Eu disse lá no review de Sonic 4 que tudo que eu queria da Sega é que ela me desse a velha jogabilidade em 2D do Sonic e tudo ficaria bem. Eu 
disse que um bom Sonic só precisava dos robozinhos do Robotinick e do próprio e asqueroso super vilão no final. Eu disse que qualquer mudança na jogabilidade só estava vindo para estragar a franquia.
E eu… como o gamer crítico e ranziza que sou… aceito que eu estava errado.
As vezes, na medida certa e nas mãos certas, inovações podem ser legais para caramba.
E meu ano ficou completo com não um só bom jogo do Sonic… mas DOIS bons jogos do Sonic.

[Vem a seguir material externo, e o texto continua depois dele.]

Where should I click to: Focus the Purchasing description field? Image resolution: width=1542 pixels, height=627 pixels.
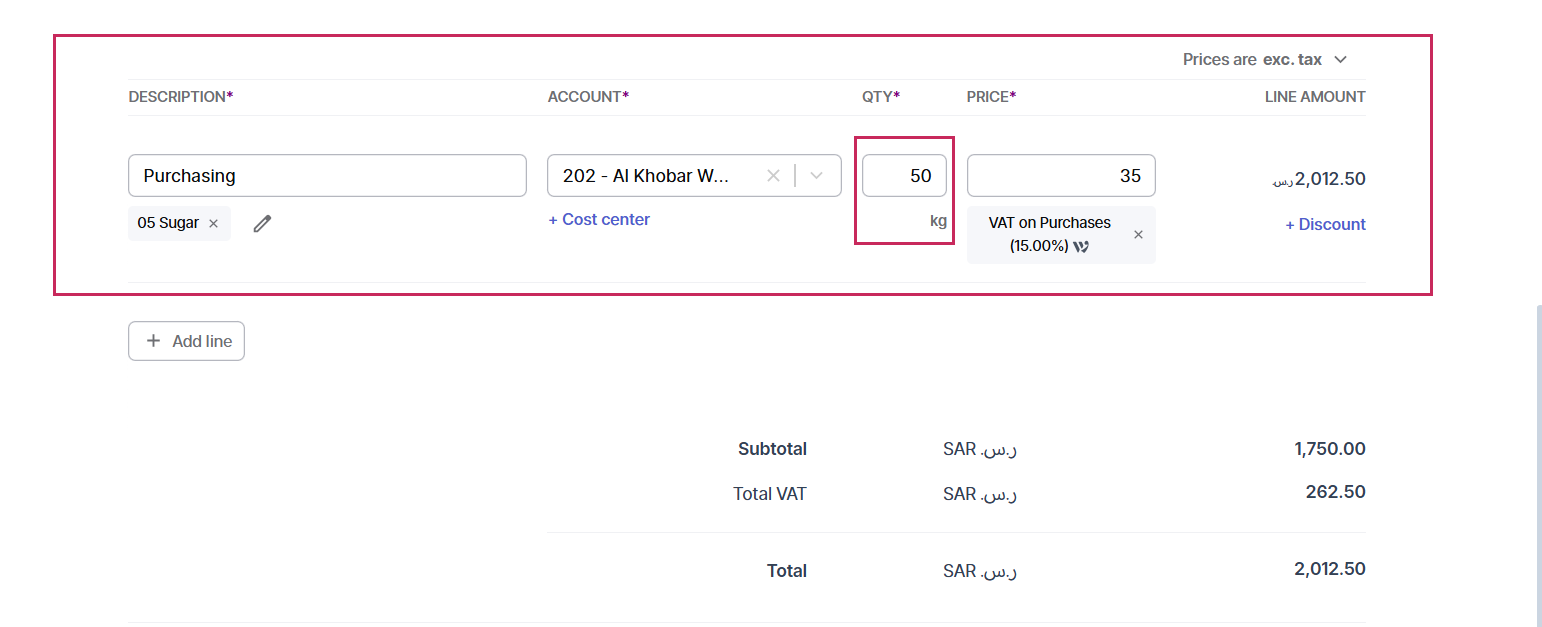[327, 176]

Tipo… é sério… muito sério. É como se alguém na Sega tivesse dito “Ok. Chega. Já fomos motivo de risadas por tempo suficiente. É hora de mostrar porque estamos aqui. É hora de mostrar o que manteve o Genesis vivo durante os anos de batalha com o Super Nes. Vão para suas mesas e só voltem quando tiverem um super game do Sonic em mãos.”. Sonic está tendo um
renascimento em 2010. Começou com o jogável Sonic and Sega Racing, melhorou… muito muito muito… com Sonic 4 Episode 1 e, ao que parece, a Sega estava guardando o melhor para o final: Sonic Colors. O primeiro Sonic moderno que temos.
Graficamente o game brilha. Lembram quando eu falei no gráfico de Sonic 4 Episode 1 – é… é bem parecido. Sonic é bonito, bem desenhado e brilhantemente animado. Suas movimentações são suaves e os não há problemas nas detecções de colisão ou de queda de frame rate em lugar nenhum. Os inimigos receberam uma camada a mais de polimento e suas animações foram transformadas em mapas completos em 3D, e os vilões maiores, assim como os Wisps são muito muito bem feitos. Os cenário são lindos, tanto os em 3D quanto em 2D e as mudanças entre os trechos são feitos de uma maneira tão imperceptível que você leva alguns segundos para perceber que já se acostumou com a nova jogabilidade. Os trechos em 3D tiveram a velocidade reduzida e se tornaram mais simples e menos irritantes.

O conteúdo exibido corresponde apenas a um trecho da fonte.